> [AUSGEWÄHLTER TEXTAUSZUG]:
Bin ich zuvor noch davon ausgegangen, dass Toleranz in einer utopischen Gesellschaft die Utopie möglich macht, glaube ich mittlerweile, dass es etwas anderes sein muss. Toleranz um "des lieben Friedens willen" wird weiterhin dazu führen, dass es Lager bestimmter Ideen und Vorstellungen gibt, dass Differenzen nicht ausgesprochen sondern geschluckt werden. Und all das belastet und macht die Gesellschaft krank, ich glaube sogar, es macht den Menschen physisch krank.

Woher kommt Leistungsdruck? Woher kommt die damit verbundene Angst vor dem Versagen? Woher kommt der Burn-out?

Es gibt bestimmt eine Menge Antworten dazu und medizinische Untersuchungen. Aber wenn ich bei mir selbst schaue, wann ich gestresst bin, oder wann ich Hilflos bis Ohnmächtig werde, dann sind es nicht die Dinge, die mir Spass machen, die ich gut kann. Sondern Dinge, denen ich noch nicht gewachsen bin. Meinen Schwächen.

> [BEREITGESTELLTES MATERIAL]:
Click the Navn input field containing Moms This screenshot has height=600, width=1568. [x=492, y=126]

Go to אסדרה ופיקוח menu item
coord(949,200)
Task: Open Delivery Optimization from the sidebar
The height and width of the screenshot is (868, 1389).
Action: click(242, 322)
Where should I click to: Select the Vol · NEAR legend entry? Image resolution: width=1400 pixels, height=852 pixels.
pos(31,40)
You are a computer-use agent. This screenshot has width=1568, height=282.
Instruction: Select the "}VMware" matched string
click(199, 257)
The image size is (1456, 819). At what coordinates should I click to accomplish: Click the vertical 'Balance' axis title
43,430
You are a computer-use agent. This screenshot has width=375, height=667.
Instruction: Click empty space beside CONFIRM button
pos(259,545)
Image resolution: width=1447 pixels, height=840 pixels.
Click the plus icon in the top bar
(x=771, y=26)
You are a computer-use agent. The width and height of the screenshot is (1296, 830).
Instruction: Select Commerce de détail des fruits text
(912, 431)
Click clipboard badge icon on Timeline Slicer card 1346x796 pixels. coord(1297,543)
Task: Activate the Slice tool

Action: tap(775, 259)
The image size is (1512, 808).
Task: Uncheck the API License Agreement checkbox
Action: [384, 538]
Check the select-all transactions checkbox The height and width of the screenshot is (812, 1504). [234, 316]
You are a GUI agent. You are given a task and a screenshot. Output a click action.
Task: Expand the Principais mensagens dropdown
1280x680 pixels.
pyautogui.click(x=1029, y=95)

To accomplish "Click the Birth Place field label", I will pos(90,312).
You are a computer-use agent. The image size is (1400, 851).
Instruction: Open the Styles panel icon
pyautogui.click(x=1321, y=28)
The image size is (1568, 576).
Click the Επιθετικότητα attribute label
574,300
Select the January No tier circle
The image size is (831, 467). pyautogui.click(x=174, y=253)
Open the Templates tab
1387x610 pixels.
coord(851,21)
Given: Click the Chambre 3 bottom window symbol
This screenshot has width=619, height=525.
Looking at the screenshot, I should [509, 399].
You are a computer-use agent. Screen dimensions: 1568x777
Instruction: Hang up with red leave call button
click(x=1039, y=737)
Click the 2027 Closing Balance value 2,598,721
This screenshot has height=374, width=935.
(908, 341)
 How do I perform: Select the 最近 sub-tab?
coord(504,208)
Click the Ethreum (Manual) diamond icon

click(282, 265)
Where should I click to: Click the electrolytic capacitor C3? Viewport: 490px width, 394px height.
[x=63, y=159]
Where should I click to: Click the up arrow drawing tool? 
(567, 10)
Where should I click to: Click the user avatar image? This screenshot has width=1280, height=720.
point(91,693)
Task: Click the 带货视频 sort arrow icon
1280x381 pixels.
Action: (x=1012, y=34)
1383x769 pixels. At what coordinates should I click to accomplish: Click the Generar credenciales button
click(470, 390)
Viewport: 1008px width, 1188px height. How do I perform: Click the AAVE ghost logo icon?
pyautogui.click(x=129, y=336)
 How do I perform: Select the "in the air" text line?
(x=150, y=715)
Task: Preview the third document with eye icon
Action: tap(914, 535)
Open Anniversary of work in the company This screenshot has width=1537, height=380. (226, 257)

> [ANLEITUNG ZUR AUFGABE]: Zitiere aus dem Text über Toleranz und Utopie weiter oben wörtlich die Stelle zwischen „Woher kommt Leistungsdruck?“ und „bin. Meinen Schwächen.“, beide eingeschlossen.

> [ERGEBNIS DER AUFGABE]:
Woher kommt Leistungsdruck? Woher kommt die damit verbundene Angst vor dem Versagen? Woher kommt der Burn-out?

Es gibt bestimmt eine Menge Antworten dazu und medizinische Untersuchungen. Aber wenn ich bei mir selbst schaue, wann ich gestresst bin, oder wann ich Hilflos bis Ohnmächtig werde, dann sind es nicht die Dinge, die mir Spass machen, die ich gut kann. Sondern Dinge, denen ich noch nicht gewachsen bin. Meinen Schwächen.